Washington, D.C.  20549

 

FORM 8-K

 

Current Report Pursuant to Section 13 or 15(d) of the

Securities Exchange Act of 1934

 

Date of Report (Date of earliest event reported): March 19, 2002

Inhale Therapeutic Systems, Inc.

(Exact name of registrant as specified in its charter)

Delaware

(State or other jurisdiction of incorporation)

000-23556

 

94-3134940

(Commission File No.)

 

(IRS Employer Identification No.)

 

150 Industrial Road

San Carlos, CA 94070

(Address of principal executive offices and zip code)

Registrant’s telephone number, including area code: (650) 631-3100

 


 



Item 5.  Other Events

On March 19, 2002, Inhale Therapeutic Systems, Inc. (“Inhale”) and Alliance Pharmaceutical Corp. (“Alliance”) announced that the two companies have expanded their agreement regarding the PulmoSphere® particle and particle processing technology, aspects of which Inhale initially acquired from Alliance in November, 1999.

 

Inhale’s press release, dated March 19, 2002, titled “Inhale Therapeutic Systems, Inc. and Alliance Pharmaceutical Corp.

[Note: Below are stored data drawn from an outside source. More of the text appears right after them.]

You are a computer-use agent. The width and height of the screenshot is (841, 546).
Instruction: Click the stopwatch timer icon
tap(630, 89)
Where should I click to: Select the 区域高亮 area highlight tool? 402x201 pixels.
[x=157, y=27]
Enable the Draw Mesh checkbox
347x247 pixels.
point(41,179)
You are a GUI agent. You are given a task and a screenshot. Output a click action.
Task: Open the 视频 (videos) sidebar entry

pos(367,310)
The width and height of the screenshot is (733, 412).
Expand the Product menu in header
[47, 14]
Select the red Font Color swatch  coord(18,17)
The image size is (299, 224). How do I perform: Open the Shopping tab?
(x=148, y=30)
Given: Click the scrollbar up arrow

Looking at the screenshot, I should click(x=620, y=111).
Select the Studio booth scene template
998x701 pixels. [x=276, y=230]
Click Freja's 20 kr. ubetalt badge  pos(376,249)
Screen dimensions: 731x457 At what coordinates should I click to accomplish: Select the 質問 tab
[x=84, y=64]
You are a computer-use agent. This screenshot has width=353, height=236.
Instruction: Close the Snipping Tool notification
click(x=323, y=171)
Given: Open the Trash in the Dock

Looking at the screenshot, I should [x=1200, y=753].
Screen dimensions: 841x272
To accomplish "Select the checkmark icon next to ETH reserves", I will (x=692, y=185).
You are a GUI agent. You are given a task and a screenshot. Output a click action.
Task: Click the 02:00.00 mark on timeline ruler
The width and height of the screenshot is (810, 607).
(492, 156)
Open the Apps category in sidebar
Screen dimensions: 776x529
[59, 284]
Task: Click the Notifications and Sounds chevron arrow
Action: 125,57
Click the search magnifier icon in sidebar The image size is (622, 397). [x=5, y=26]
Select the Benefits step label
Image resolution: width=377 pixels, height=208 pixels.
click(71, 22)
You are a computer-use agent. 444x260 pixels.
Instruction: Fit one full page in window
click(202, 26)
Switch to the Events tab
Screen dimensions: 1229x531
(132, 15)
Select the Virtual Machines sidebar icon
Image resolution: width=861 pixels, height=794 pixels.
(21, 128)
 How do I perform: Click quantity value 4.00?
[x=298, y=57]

Announce Supplemental Agreement for PulmoSphere® Technology” is attached hereto as Exhibit 99.1.

 

Item 7.  Financial Statements and Exhibits

(c) Exhibits

 

Exhibit Number

 

Description

99.1

 

Press Release titled “Inhale Therapeutic Systems, Inc. and Alliance Pharmaceutical Corp. Announce Supplemental Agreement for PulmoSphere® Technology” dated March 19, 2002.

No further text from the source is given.